Instructor: [0:00] We can also write these if-else statements using an alternate syntax. Currently, this is written in one giant block of PHP code, but usually, when you are intermingling PHP and HTML, you will instead want to use inline PHP blocks with an alternate if-else syntax.

[0:20] Let's remove all of this code and we will use inline PHP instead. Within this tag we will have our if statement, followed by the condition of checking if hasPost is true. Rather than using a bracket, we will use a colon.

[0:38] To end this control structure, we will open up another PHP tag and within it, we will type end-if.

[0:47] Since we are closing up this PHP tag directly after it, we do not need a semicolon here. Since our PHP tags are closed off, we don't need an echo statement or anything within this if-statement. We can just type our posts exist message.

[1:05] Since this is outside the normal scope of PHP statements, the HTML will just be outputted. When we save and refresh the page, we will see that our code still executes properly. The else statement works in very much the same way.

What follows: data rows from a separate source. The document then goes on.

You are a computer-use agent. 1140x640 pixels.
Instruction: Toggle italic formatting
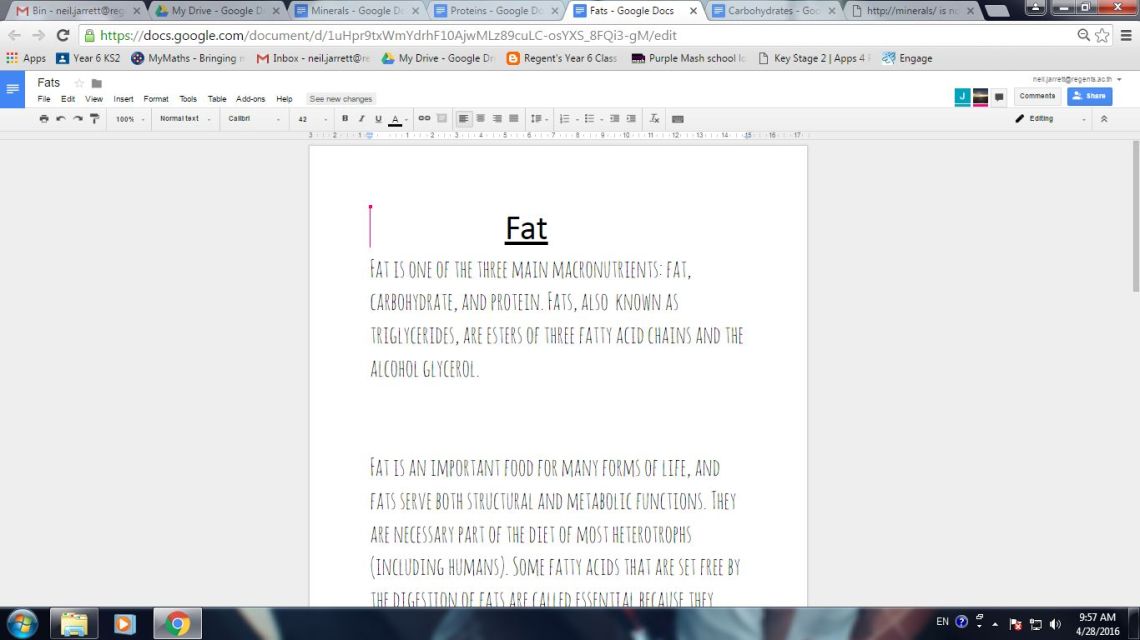(361, 118)
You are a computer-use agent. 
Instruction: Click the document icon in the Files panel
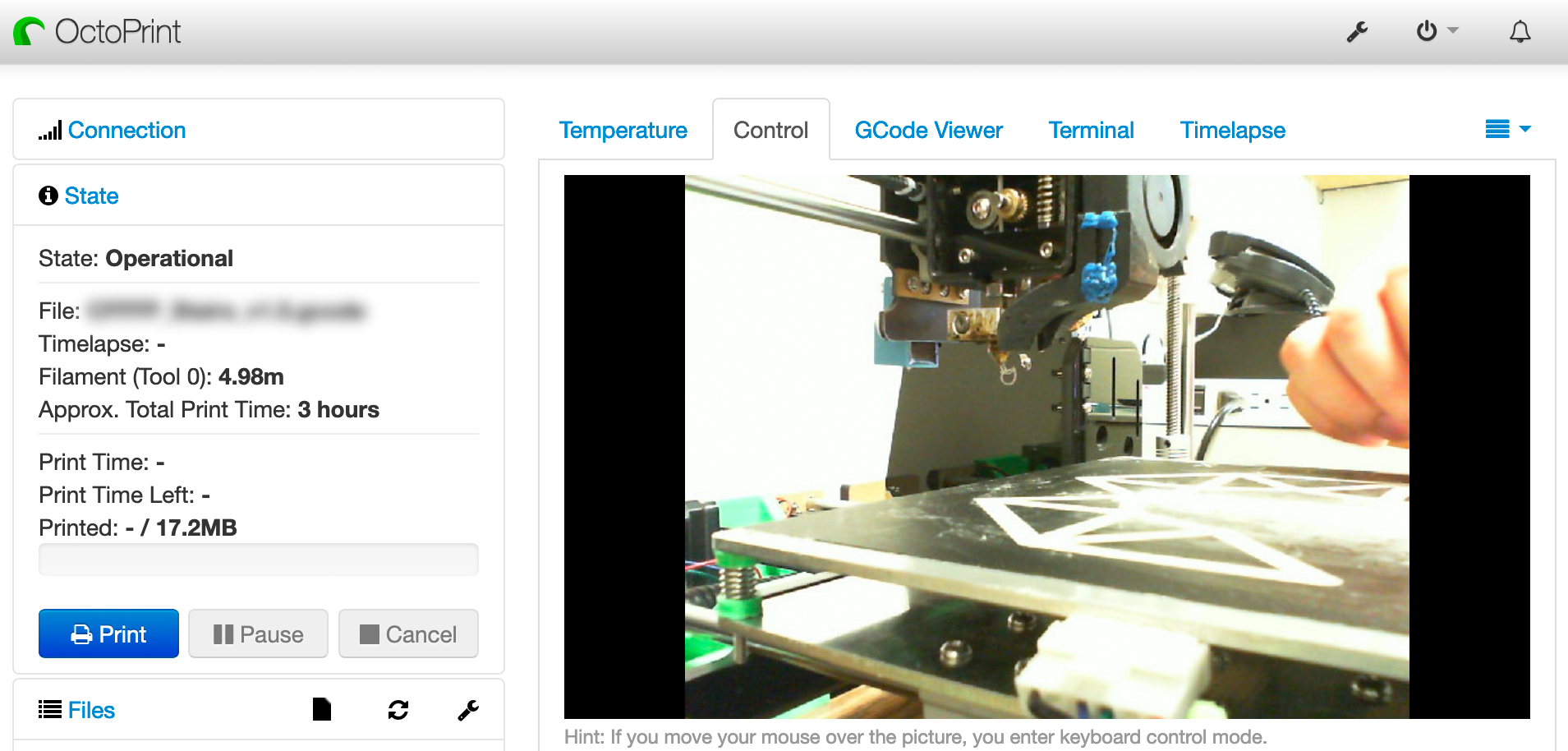pyautogui.click(x=321, y=709)
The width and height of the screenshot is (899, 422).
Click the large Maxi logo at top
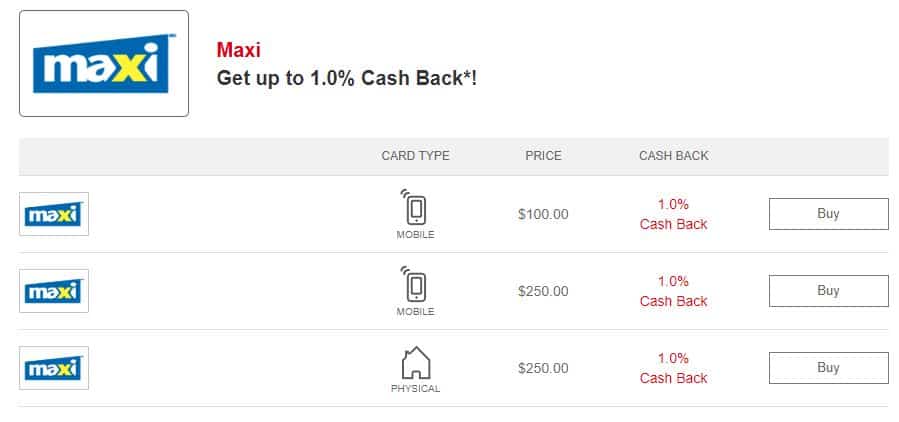tap(104, 64)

[1:21] By opening up another PHP tag, we can type else followed by a semicolon. Then we can execute any fallback code within this block. This will be where our there are no posts message goes. If we update numPost to zero and refresh the page, we can see that this else condition still executes.

[1:49] This alternate syntax is not used within larger blocks of PHP because it is hard to know when conditional statements start or stop when they don't have brackets, especially because you can nest multiple if-statements together. Let's bring back our there are exactly three posts message.

[2:09] We can add this check within the hasPosts conditional logic. Rather than directly outputting posts exist, let's replace this with another PHP tag. We will add another if-statement and this will check if numPosts equals three. If so, we will output there are exactly three posts.

[2:37] If not, we can run an else statement, and then output our posts exist message. Then we can close up this if-statement with end-if.

[2:49] If our number of posts has three and we refresh the page, our there are exactly three posts message shows because hasPost is true, and number of posts equals three.

[3:03] If this is 10, or some other figure besides three and greater than zero, when we refresh the page, this post exist message will get caught because numPost does not equal three. Note that this has the exact same output as the previous lesson that used an else-if statement.

[3:21] Though, this uses completely different logic to carry this out. This proves that there is almost always more than one way to do something. There are usually different approaches that can be used to tackle the same task.